Llegar a la Taquería el Torito, una de las más tradicionales del Centro, no es complicado. El crepitar del aceite y un aroma hipnótico avisan que hemos llegado. Un dibujo en tamaño mural en el interior, con la figura de un toro, dice que no nos hemos equivocado: en este santuario se le rinde devoción a los que, a decir de muchos, son los mejores tacos de tripa y suadero de la Ciudad de México.

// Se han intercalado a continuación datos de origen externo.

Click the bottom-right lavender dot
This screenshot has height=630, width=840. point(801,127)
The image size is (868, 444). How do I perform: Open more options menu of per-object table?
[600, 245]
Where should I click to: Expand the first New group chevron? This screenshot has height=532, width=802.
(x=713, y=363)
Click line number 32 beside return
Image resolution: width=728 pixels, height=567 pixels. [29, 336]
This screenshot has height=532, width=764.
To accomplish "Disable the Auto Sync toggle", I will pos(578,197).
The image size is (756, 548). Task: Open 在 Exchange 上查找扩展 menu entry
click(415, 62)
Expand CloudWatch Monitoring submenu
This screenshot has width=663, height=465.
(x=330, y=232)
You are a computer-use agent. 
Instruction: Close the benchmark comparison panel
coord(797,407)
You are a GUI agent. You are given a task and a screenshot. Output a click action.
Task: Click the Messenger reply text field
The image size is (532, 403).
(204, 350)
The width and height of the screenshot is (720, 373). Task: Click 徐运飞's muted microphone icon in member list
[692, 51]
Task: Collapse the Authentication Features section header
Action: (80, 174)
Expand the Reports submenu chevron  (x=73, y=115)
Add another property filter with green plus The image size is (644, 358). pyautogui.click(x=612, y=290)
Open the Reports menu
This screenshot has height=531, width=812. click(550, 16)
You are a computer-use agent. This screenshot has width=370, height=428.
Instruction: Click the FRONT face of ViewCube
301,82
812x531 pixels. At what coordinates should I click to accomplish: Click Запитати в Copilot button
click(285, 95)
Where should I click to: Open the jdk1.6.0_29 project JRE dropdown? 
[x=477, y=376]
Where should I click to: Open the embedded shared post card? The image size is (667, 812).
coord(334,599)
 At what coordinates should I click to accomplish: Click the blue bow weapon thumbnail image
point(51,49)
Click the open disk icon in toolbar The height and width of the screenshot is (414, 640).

Modestia aparte, ellos se saben buenazos para preparar la tripa, que no en cualquier lugar se prepara bien. “Nos visitan chinos, gringos, coreanos —cuenta Gerardo, nieto del fundador, don Benigno, y actual taquero —. El Club Tengo Hambre nos trae extranjeros de todas partes del mundo y todos se van bien contentos. Una vez nos tocó que Eugenio Derbez se orilló en su camioneta y pidió sus bueno tacos. Además tenemos un taco campechano que solo aquí se hace: en otros lados es de suadero con longaniza, acá va de tripa con suadero. La salsa de habanero es la especialidad, pero nomás pónganle una persignadita, porque sí está brava”.

La espera vale la pena
Las filas de comilones, quienes esperan hasta más de una hora para saciar su antojo, confirman que cuando el taco es bueno, la espera es lo de menos. Sobre todo si se trata de tripa doradita como la de El Torito. Aunque ahora, gracias a la nueva normalidad, también hay servicio a domicilio en los alrededores del barrio.
En Taquería el Torito son tempraneros: desde las 10 de la mañana están abiertos. “Nos visitan mucho las personas que vienen a comprar al Centro—dice Gerardo—; también los “godínez” que pasan aquí a desayunar, luego se vienen a comer y se echan sus tacos a la hora de la salida”.